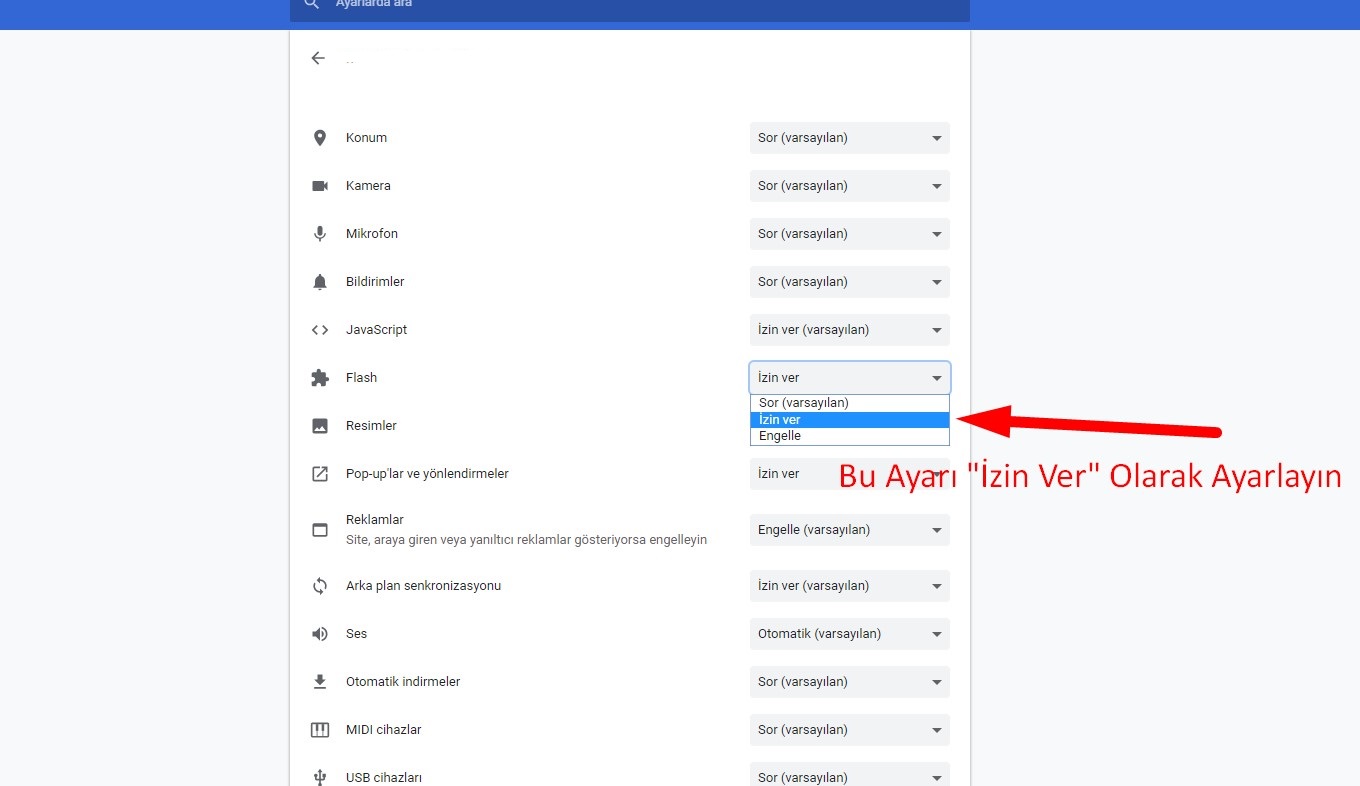The height and width of the screenshot is (786, 1360).
Task: Click the Konum location pin icon
Action: click(x=320, y=138)
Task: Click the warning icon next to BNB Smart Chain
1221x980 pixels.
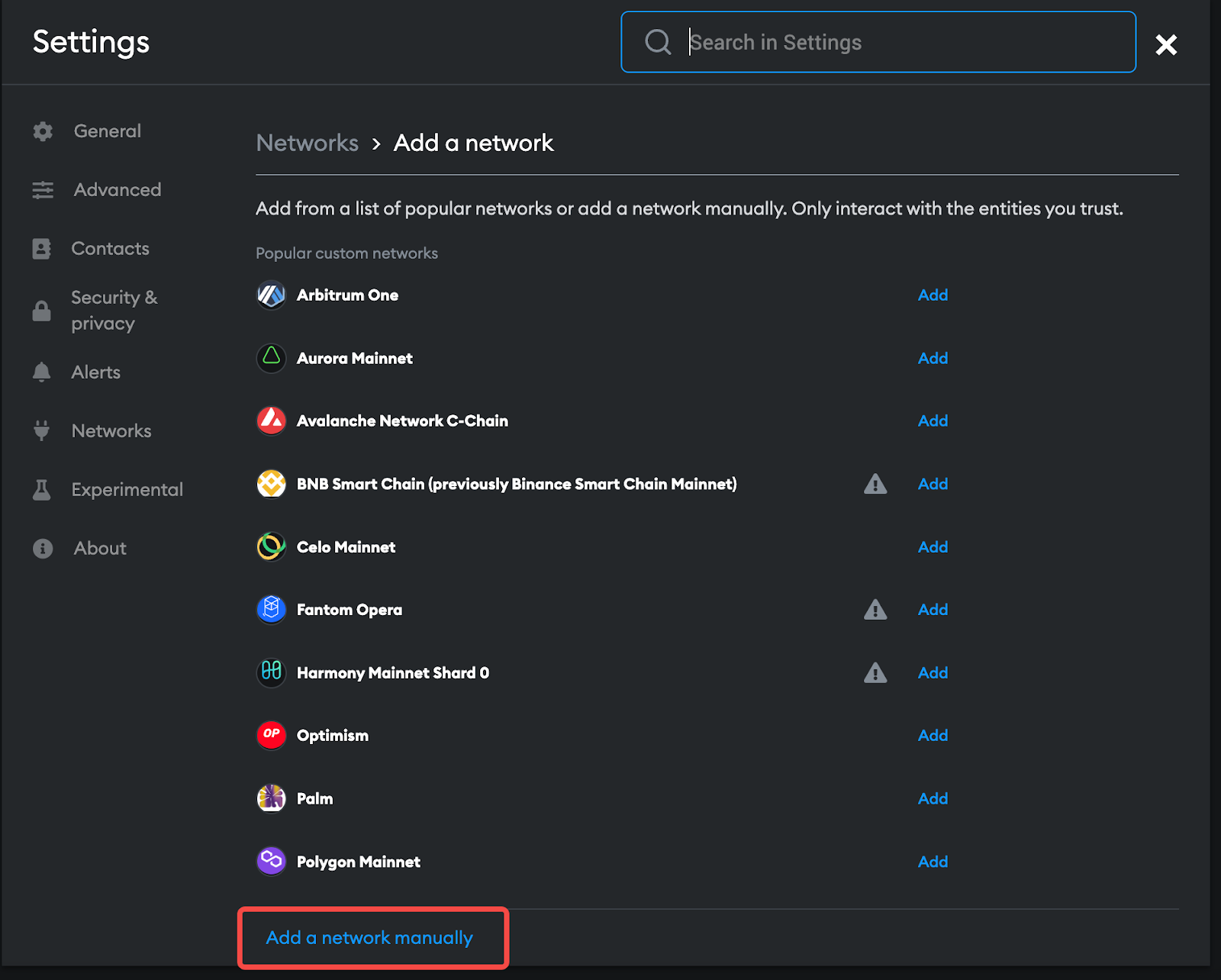Action: [875, 484]
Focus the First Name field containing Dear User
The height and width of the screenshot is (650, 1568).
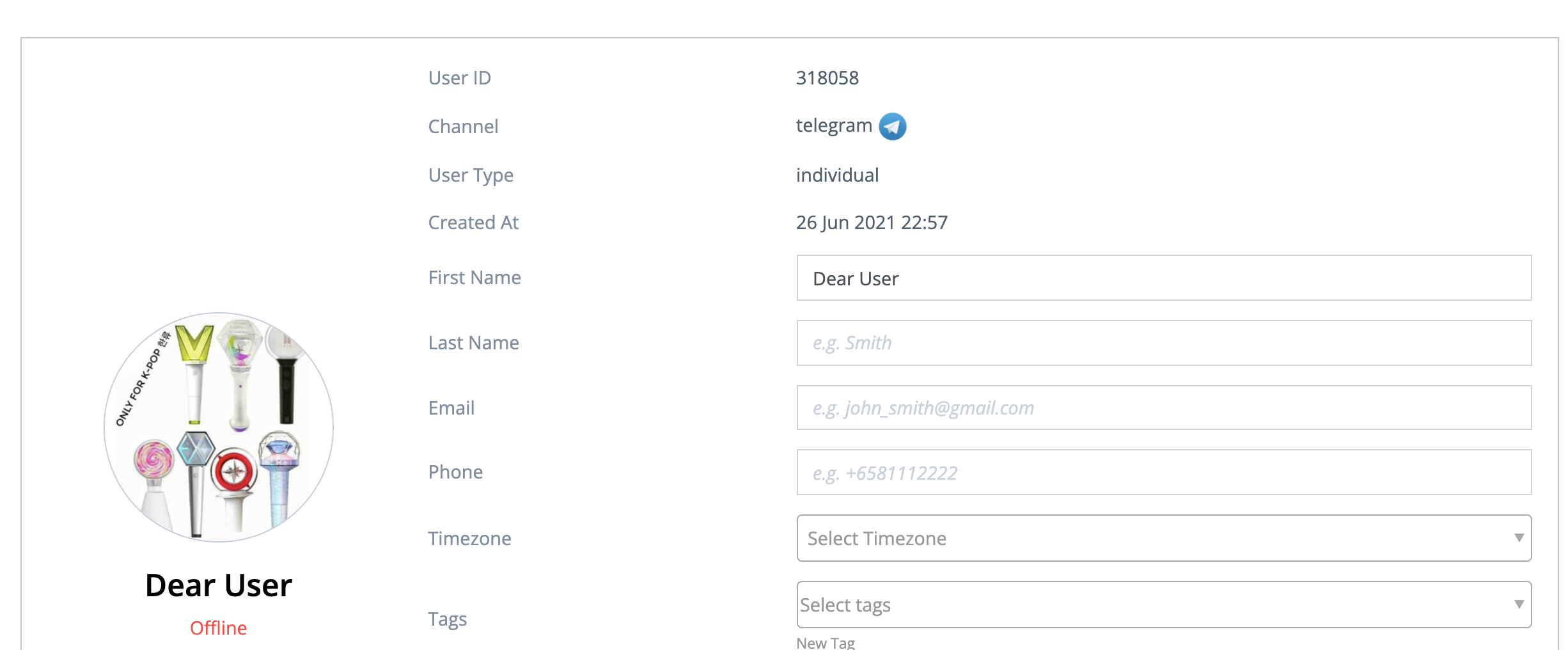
━━━━
* _Work task_
Exactly the lines from the line containing "1221x980 pixels." to the end of the records need to be copied, both ends included, with pictures left out.

* _Result below_
1221x980 pixels.
Action: [875, 484]
Focus the First Name field containing Dear User
The height and width of the screenshot is (650, 1568).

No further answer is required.